Duisburg Schwarz-weißer Blick auf die Dinge

Duisburg · In unserer Serie über die Sammlung im privaten Museum DKM stellen wir heute eine Fotoarbeit von Albert Renger-Patzsch (1897-1966) vor, der sich mit dem Ruhrgebiet in der Zeit zwischen den Kriegen beschäftigt hat.

 "Bergmannskleidung" heißt die 1930 entstandene Schwarz-Weiß-Fotografie von Albert Renger-Patzsch.

"Bergmannskleidung" heißt die 1930 entstandene Schwarz-Weiß-Fotografie von Albert Renger-Patzsch.

Foto: dkm

Klassische und zeitgenössische Fotografie bilden einen der fünf Schwerpunkte in der Sammlung des Museums DKM. Besonders hervorzuheben sind die Fotografien von Albert Renger-Patzsch (1897–1966), dessen Ruhrgebiets-Landschaften aus der Zeit zwischen den Weltkriegen sich thematisch und geografisch hervorragend in die Dauerausstellung einfügen.

Die kontrastreiche, von Kohle und Stahl geprägte Landschaft des Ruhrgebiets im frühen 20. Jahrhundert erwies sich als nahezu unerschöpflicher Fundus für das dokumentarische Auge Renger-Patzschs. Er hielt mit seiner eigenen Bildsprache fest, was für alle sichtbar war, jedoch für die wenigsten als bildwürdig erschien. Bereits in seiner Kindheit lebte Renger-Patzsch mehrere Jahre in Essen, nach einem abgebrochenen Chemiestudium wurde er 1922 Leiter des Bildarchivs im Folkwang-Verlag in Hagen. 1925 entschied er sich, als selbstständiger Fotograf ohne Ausbildung zu arbeiten. Durch den Umzug nach Essen (1929) und die Bereitstellung von Atelierräumen im Museum Folkwang hatte Renger-Patzsch die Möglichkeit, u.a. seine Reihe der Ruhrgebiets-Landschaften fortzuführen.

So entstand 1930 die im Museum DKM ausgestellte schwarz-weiße Fotografie "Bergmannskleidung". In ihrem Mittelpunkt steht eine am Hang montierte Wäscheleine. An dieser hängt das Ergebnis schweißtreibender, "ehrlicher" Arbeit. Zum einen die der unter Tage schuftenden Männer der Siedlung, zum anderen die der Frauen, die unermüdlich und mit einfachsten Mitteln versuchten, die weiße Bergmannskleidung wieder in einen repräsentablen Zustand zu versetzen. Die Szene spiegelt den Versuch wider, den allgegenwärtigen Schmutz der Industrie aus der geschaffenen Oase der eigenen vier Wände herauszuhalten.
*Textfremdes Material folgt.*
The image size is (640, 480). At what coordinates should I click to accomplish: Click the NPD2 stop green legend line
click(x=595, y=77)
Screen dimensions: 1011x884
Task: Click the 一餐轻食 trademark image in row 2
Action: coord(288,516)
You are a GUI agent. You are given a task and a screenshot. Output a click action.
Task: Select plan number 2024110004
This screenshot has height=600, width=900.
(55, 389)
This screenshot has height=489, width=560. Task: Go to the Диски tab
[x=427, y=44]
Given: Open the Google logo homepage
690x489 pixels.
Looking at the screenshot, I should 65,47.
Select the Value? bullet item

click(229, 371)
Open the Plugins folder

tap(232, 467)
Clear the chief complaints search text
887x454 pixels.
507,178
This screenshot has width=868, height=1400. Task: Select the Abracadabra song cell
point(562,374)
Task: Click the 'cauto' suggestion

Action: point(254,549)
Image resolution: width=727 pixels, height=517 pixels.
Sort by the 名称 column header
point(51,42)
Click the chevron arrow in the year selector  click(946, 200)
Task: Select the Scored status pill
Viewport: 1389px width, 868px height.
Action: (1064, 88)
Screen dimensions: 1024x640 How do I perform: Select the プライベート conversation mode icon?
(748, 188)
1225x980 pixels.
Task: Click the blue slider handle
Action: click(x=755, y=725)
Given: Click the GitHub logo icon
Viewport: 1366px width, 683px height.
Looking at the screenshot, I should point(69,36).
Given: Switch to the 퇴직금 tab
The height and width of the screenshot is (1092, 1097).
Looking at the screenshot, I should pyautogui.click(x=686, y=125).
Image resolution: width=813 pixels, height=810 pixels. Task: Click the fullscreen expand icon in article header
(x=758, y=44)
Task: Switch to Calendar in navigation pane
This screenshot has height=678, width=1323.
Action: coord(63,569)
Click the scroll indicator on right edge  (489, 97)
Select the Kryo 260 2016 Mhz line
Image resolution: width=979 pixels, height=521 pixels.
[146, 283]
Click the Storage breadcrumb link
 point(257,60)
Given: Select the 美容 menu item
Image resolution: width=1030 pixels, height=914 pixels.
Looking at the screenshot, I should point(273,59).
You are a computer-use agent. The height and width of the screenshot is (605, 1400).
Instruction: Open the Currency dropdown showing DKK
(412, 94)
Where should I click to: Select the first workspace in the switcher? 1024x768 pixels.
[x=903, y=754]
Der Bildhintergrund wird von der Rückseite eines zweistöckigen Wohnhauses dominiert. Der Blick auf die Rückseite des Arbeiterhauses am Stadtrand mit dem leichten Hügel, der Wäscheleine und der Arbeitskleidung stellt mehr als eine dokumentarische Leistung dar. Die Übertragung der Alltagswirklichkeit auf kostbares Fotopapier leitet an zum aufmerksamen Betrachten der eigenen Umwelt, zu einer aktiven Wahrnehmung von Orten, an denen wir früher achtlos vorbeigegangen sind. Auffällig ist, dass weder Personen noch Industriebauten Bestandteil der fotografierten Szene sind, ihre physische Präsenz jedoch nahezu spürbar ist. Dies ist symptomatisch für die Fotografien von Albert Renger-Patzsch. Im Zentrum des Interesses steht die vom Menschen geschaffene und/oder hinterlassene Landschaft sowie das Arbeits- und Alltagsleben der Menschen in Großstädten, jedoch nicht der Mensch selbst. Der Autodidakt Renger-Patzsch strebte absolute Gegenstandstreue bei perfekter technischer Beherrschung der optischen und chemischen Vorgänge an. Neben der Industrie galt sein fotografisches Interesse Pflanzen, Tieren und im Besonderen Materialien sowie Industrieprodukten. Der nüchterne, sachliche Blick Renger-Patzschs erregte mit der 1928 erschienenen Publikation "Die Welt ist schön" sehr großes Aufsehen und verschaffte ihm seinen heutigen Status als "Vater der modernen Fotografie" und Mitbegründer der Neuen Sachlichkeit. Der Blick auf die Dinge, mit dem Renger-Patzsch nicht nur die Ruhrgebiets-Landschaften dokumentierte, stellt heute einen unschätzbaren Wert für die Erinnerungskultur im Revier dar.

Sarah Kraschewski, die Autorin dieses Artikels, ist wissenschaftliche Volontärin im Museum DKM.